Undead Girl Gang by Lily Anderson (Amazon / Goodreads)

Do not resurrect your best friend. Seriously, do not! It can’t possibly end well! However, this book does the trick I love of showing a teenager making a bad decision, but by the time she does, you’re so deep into her perspective and heart that you cringe FOR her instead of being annoyed AT her. Mila Flores is a fat Mexican-American Wiccan high school student who’s just lost her best friend, Riley. The death is ruled a suicide, but Mila thinks it’s a murder. Of course the only solution is magic.

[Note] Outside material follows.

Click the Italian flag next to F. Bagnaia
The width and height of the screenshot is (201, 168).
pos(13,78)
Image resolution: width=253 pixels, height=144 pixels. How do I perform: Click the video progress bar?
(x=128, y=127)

I loved Mila’s prickliness and her loyalty, and I loved how she grows and opens her damaged heart over the course of this book. The secondary characters are great, too, this is just all-around wonderful.

Shadowshaper by Daniel José Older (Amazon / Goodreads)

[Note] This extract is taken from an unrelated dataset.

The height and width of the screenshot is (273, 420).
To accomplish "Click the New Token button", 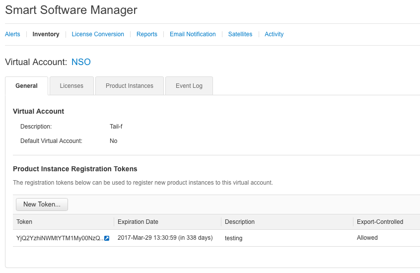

I read Shadowshaper in one sitting, despite being on a crowded, noisy airplane with a seven year old occasionally chattering in my ear. Once I started reading this book, I could not stop. The world was just so so engrossing; it felt just as valid as that airplane and much more interesting.

(Besides, the seven year old had his own book, and it was about zombies! What more could he need?)

“Sierra Santiago was looking forward to a fun summer of making art, hanging out with her friends, and skating around Brooklyn. But then a weird zombie guy crashes the first party of the season. Sierra’s near-comatose abuelo begins to say “Lo siento” over and over. And when the graffiti murals in Bed-Stuy start to weep…. Well, something stranger than the usual New York mayhem is going on.

Sierra soon discovers a supernatural order called the Shadowshapers, who connect with spirits via paintings, music, and stories. Her grandfather once shared the order’s secrets with an anthropologist, Dr. Jonathan Wick, who turned the Caribbean magic to his own foul ends. Now Wick wants to become the ultimate Shadowshaper by killing all the others, one by one. With the help of her friends and the hot graffiti artist Robbie, Sierra must dodge Wick’s supernatural creations, harness her own Shadowshaping abilities, and save her family’s past, present, and future.”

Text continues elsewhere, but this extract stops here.